Written problem A
Using the article on Google penalties, explain in one to three sentences why it matters whether a traffic drop spreads across most main sections and core keywords.
Written problem B
Please transcribe the part of the article on Google penalties between "- This Is the" and "specific and localized.", inclusive.

Imagine if one day, your website traffic plummets by 50% or more in just a few weeks, or when you search for your brand name
the result that used to consistently rank #1 suddenly can’t be found even on the first 10 pages—this is definitely not normal fluctuation and likely indicates that Google has imposed a penalty on your website.
Data shows that Google’s manual review team processed over 400,000 cases of “manual actions” notifications for website violations of its search guidelines in 2023.
For websites that rely on search traffic, the direct consequence of such penalties is typically a sharp drop in rankings for core keywords and an average traffic decline of 72%.

Sudden and Significant Traffic Drop That Cannot Be Explained
For example, the organic search traffic that steadily brought 50,000 visitors last month suddenly drops to only about 20,000 over the next 7 to 14 days, and shows no sign of recovery for several consecutive weeks.
What’s even more worrying is that you can’t figure out the reason at all: the server hasn’t gone down, the website functions normally, and there hasn’t been large-scale deletion of page content (“large-scale” meaning like deleting hundreds of important pages).
You’ve searched through all possible causes, including whether it’s the off-season or whether it happened to coincide with a core algorithm update (like the one in March 2024) (but algorithm update impacts are usually relatively stable or gradually appearing, not a cliff-like drop within days).
How Severe Is the Drop?
- Typical Manifestation: It’s not 10%, 20% fluctuation, but a very obvious decline within days to two weeks (timing is crucial!), such as dropping 50%, 60% or more. Looking at historical data charts, this drop will look like a steep “cliff” shape.
- Real Case: You used to get 1,000 visitors from Google every day on average, but you find that starting from last Wednesday, this number has been dropping to 400 or even below 300 for several consecutive days, with no sign of recovery. Statistics from third-party tool Ahrefs show that websites subjected to severe penalties typically experience traffic losses ranging from 50% to 90%, or even complete loss to zero. If you see this level of decline, it’s time to sound the alarm.
How Widespread Is the Drop?
- This Is the Core Pain Point: The problem cannot be limited to just a few pages. You need to check:
- Are most of your main sections (products, blog, service introductions, etc.) declining?
- Are important core keyword rankings collectively dropping?
- Aren’t those content or product pages that are important to you, even if they don’t generate massive traffic, also declining?
- Why Is This Important? If Google only demotes a specific page (e.g., due to low quality), it typically only affects keywords and traffic directly related to that page. Only when the entire site or most important areas undergo overall demotion (devaluation or index removal) will it cause a collective collapse in traffic across all key pages. If it’s just the homepage or a specific sub-section that’s affected, the cause may be more specific and localized.
How Long Has It Been Dropping?
- Observation Period Is Important: Google search index updates and algorithm fluctuations are normal. Sometimes traffic may briefly decline due to temporary server issues or Google’s own crawling glitches. But the decline from a penalty is persistent and stubborn.

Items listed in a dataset

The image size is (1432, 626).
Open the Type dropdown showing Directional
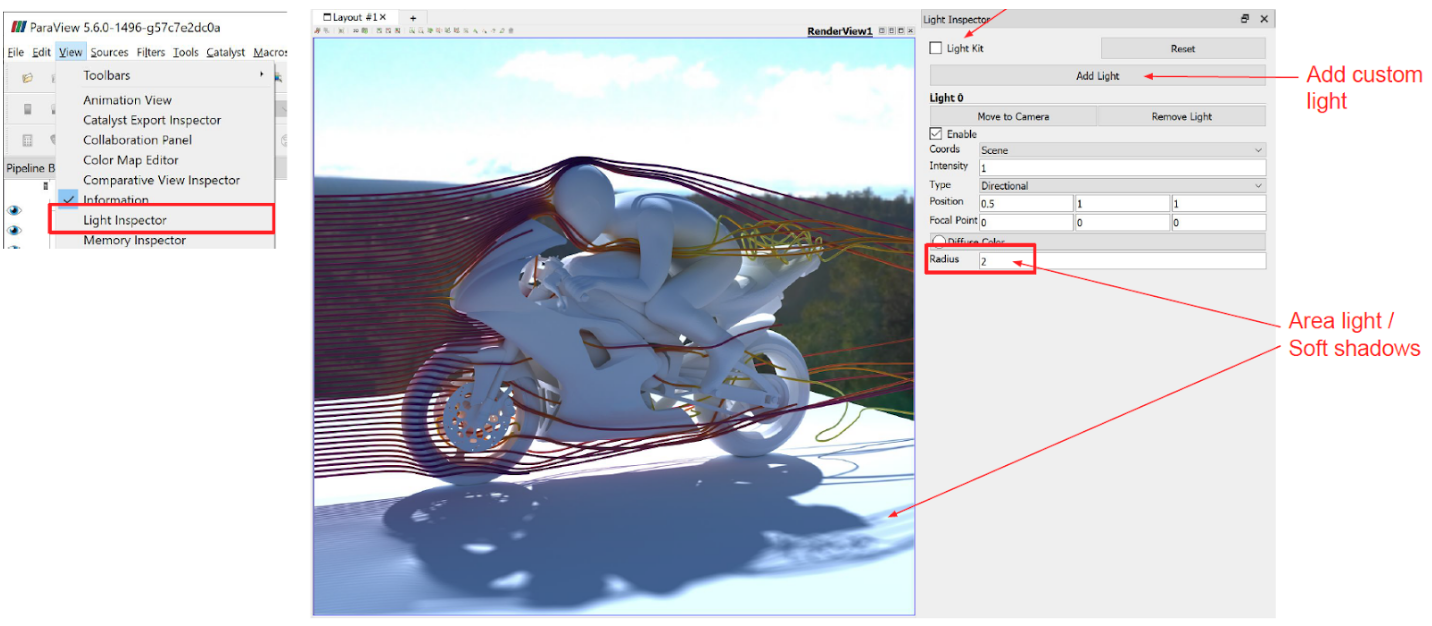point(1121,186)
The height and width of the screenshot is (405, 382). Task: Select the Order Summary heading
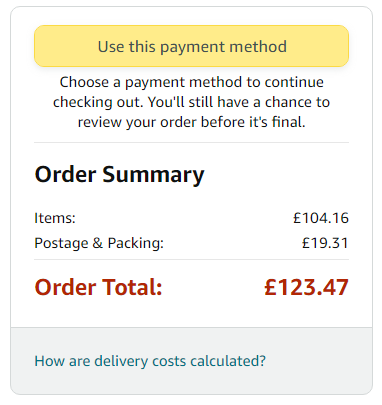[x=119, y=175]
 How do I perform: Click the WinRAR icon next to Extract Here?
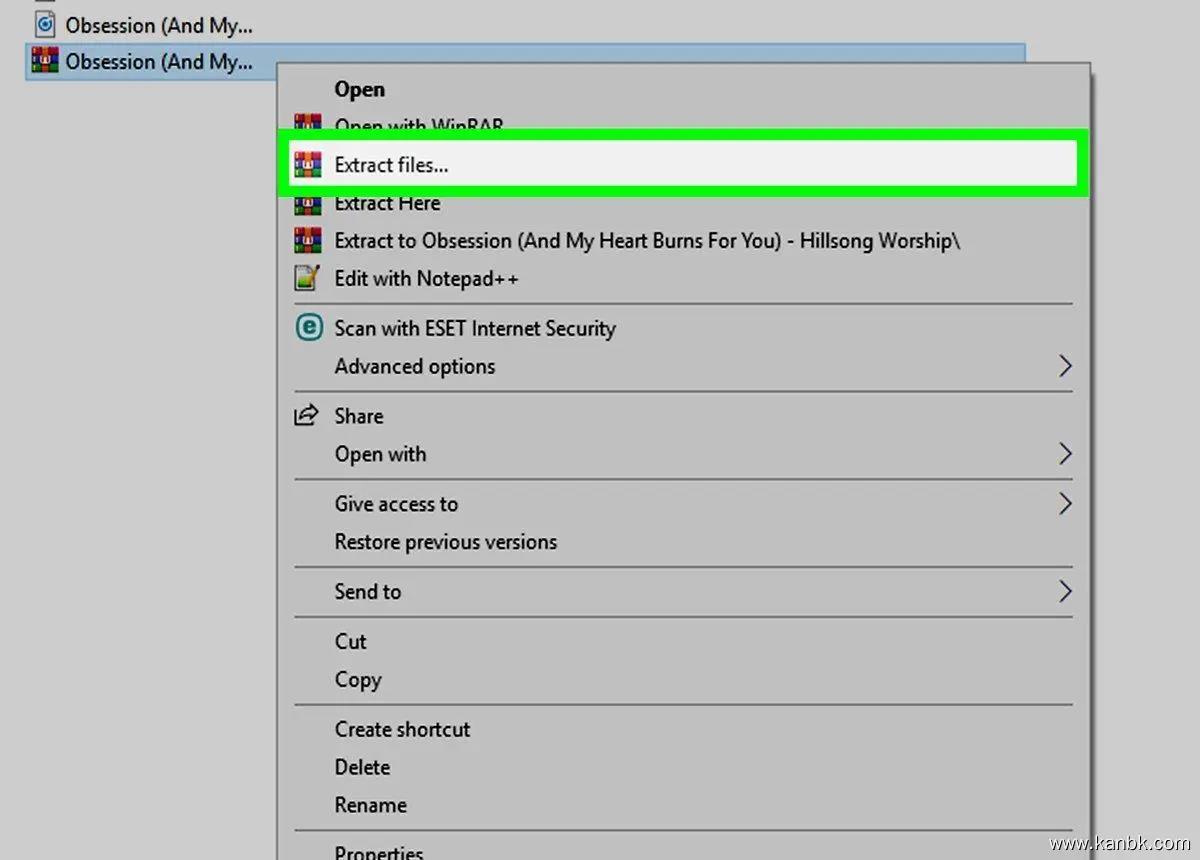click(308, 206)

Complete response A
If Google demotes only a specific page, usually only the keywords and traffic tied to that page are affected. A collective collapse in traffic across all key pages happens only when the entire site or most important areas are demoted. A drop confined to the homepage or one sub-section points to a more specific, localized cause.

Complete response B
- This Is the Core Pain Point: The problem cannot be limited to just a few pages. You need to check:
- Are most of your main sections (products, blog, service introductions, etc.) declining?
- Are important core keyword rankings collectively dropping?
- Aren’t those content or product pages that are important to you, even if they don’t generate massive traffic, also declining?
- Why Is This Important? If Google only demotes a specific page (e.g., due to low quality), it typically only affects keywords and traffic directly related to that page. Only when the entire site or most important areas undergo overall demotion (devaluation or index removal) will it cause a collective collapse in traffic across all key pages. If it’s just the homepage or a specific sub-section that’s affected, the cause may be more specific and localized.